The book resonated deeply with me because it helped me to grasp contradictions in beliefs I held, but where I could not quite find a way out, a way to question my own assumptions. It would probably be a stretch for a white person to call another white person’s work decolonial, but the book certainly reveals the colonial framing of technology especially in the last few centuries. Those who fail to recognise or who even refuse to participate in new technologies can only be backward and suffer from “techno-phobia”. How did we get here?
Some stops in history
Starting in ancient Greece, Dekeyer reveals that unlike the current Luddite revival suggests, the rejection of technology started at the top. For the Greeks, both machines and slaves could be characterised as animate instruments: not human, but dangerously blurring the lines between humans and everything else. Humanism was born back then based on the idea that there is something inherently valuable about humanity, something that needs to be preserved. Dekeyser brings out the humanist principles in the works of many thinkers I appreciate, including Hannah Arendt, Langdon Winner and Jacques Ellul. We even see digital humanism becoming a thing again, right now, e.g. in the form of a fairly large conference.

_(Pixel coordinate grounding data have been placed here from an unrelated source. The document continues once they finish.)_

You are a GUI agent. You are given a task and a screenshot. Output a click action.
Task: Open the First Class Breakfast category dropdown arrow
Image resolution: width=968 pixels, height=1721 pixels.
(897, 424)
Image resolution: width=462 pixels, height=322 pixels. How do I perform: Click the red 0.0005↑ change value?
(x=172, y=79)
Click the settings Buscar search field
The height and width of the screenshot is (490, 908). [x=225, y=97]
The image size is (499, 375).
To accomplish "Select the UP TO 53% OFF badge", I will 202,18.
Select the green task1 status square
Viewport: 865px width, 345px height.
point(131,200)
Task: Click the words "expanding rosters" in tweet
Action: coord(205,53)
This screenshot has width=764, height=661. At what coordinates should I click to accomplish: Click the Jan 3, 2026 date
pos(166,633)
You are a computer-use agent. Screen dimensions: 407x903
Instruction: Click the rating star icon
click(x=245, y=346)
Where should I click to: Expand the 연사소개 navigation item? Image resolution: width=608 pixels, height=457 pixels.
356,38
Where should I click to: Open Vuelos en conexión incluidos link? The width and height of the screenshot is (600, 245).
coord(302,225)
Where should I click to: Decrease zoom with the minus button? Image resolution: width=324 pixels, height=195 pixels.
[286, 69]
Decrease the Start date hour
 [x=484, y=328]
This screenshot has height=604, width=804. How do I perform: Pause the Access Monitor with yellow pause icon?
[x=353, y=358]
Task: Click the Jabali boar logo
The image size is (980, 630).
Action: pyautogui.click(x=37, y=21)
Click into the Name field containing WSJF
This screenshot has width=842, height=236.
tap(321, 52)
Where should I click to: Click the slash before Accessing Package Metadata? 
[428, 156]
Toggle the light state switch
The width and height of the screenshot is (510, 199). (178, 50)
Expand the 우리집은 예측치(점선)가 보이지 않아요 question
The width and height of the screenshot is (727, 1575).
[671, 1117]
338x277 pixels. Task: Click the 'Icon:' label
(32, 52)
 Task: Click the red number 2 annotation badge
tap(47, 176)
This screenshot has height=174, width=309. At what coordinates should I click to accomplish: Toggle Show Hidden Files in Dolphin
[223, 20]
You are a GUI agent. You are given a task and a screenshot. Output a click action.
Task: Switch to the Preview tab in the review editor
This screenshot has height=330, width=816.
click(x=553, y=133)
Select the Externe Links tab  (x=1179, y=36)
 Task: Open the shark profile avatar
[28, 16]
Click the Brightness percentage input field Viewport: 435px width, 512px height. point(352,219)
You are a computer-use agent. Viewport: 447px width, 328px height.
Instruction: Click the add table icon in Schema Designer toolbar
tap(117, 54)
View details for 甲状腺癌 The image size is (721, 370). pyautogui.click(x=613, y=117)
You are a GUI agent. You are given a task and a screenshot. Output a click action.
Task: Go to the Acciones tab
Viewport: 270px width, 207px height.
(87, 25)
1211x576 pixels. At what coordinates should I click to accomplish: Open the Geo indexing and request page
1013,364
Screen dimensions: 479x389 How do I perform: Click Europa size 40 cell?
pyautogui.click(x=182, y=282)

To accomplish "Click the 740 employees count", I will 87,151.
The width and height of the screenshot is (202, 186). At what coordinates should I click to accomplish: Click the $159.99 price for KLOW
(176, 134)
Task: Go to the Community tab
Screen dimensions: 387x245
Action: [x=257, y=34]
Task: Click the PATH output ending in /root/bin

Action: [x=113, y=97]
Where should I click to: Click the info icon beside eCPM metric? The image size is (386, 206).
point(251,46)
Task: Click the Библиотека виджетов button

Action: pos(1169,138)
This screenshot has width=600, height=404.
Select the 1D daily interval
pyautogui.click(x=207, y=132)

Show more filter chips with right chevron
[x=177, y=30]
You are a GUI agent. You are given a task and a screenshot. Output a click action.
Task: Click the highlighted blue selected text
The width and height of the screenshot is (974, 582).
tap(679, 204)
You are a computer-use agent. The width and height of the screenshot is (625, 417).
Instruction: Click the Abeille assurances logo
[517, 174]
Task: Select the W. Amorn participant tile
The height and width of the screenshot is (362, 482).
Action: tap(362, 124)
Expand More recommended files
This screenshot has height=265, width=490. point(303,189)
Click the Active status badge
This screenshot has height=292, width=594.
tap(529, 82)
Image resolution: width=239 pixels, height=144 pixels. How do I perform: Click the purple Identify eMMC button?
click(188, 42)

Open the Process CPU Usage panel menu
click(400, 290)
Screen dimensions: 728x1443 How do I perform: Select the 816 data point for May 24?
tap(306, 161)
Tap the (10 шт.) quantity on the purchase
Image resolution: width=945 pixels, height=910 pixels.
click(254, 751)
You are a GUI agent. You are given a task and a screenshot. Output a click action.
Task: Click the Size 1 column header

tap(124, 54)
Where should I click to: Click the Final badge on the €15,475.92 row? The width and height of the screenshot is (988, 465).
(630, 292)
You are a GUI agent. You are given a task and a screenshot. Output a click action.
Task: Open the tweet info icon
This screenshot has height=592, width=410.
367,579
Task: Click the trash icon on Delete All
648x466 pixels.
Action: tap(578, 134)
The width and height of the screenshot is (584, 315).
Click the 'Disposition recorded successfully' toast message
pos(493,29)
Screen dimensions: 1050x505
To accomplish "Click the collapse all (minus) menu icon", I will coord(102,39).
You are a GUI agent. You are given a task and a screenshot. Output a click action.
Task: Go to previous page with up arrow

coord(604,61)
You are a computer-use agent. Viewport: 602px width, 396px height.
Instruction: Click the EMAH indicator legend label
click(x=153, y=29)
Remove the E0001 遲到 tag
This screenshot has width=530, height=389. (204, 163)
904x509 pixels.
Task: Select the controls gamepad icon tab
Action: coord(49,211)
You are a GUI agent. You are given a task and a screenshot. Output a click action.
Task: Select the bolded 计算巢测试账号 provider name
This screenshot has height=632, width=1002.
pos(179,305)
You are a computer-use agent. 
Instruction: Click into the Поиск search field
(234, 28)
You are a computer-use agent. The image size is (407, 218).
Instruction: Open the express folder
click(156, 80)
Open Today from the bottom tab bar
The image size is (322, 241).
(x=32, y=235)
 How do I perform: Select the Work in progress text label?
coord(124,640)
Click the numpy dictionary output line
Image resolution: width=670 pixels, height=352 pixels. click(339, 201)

Those who applaud Leo also legitimise the reasoning that underlies his critique: Accept the divine order.
The Christian church has rejected technology for slightly different reasons: Humans with technology might fail to accept their place in the divine order. It has been like this for millenia (at least the church cannot be blamed for a lack of consistency on this): Dekeyser describes the early days, but the topic is highly relevant these days: Not only does a recent manifesto of “Christians against AI” (it is brief and quite entertaining, “Peter Thiel is obsessed with the Antichrist and funds AI anyway”) express the same concepts. Pope Leo VIXIVX also recently got applause from pretty much everyone (even supposed tech critics and NGOs) for a supposedly critical “AI” encyclical. Both the manifesto and the encyclical perpetuate the tech bro myths of “AI” inevitability; and Leo even presented it together with one of them. Arguably, those who applaud Leo also legitimise the reasoning that underlies his critique: Accept the divine order.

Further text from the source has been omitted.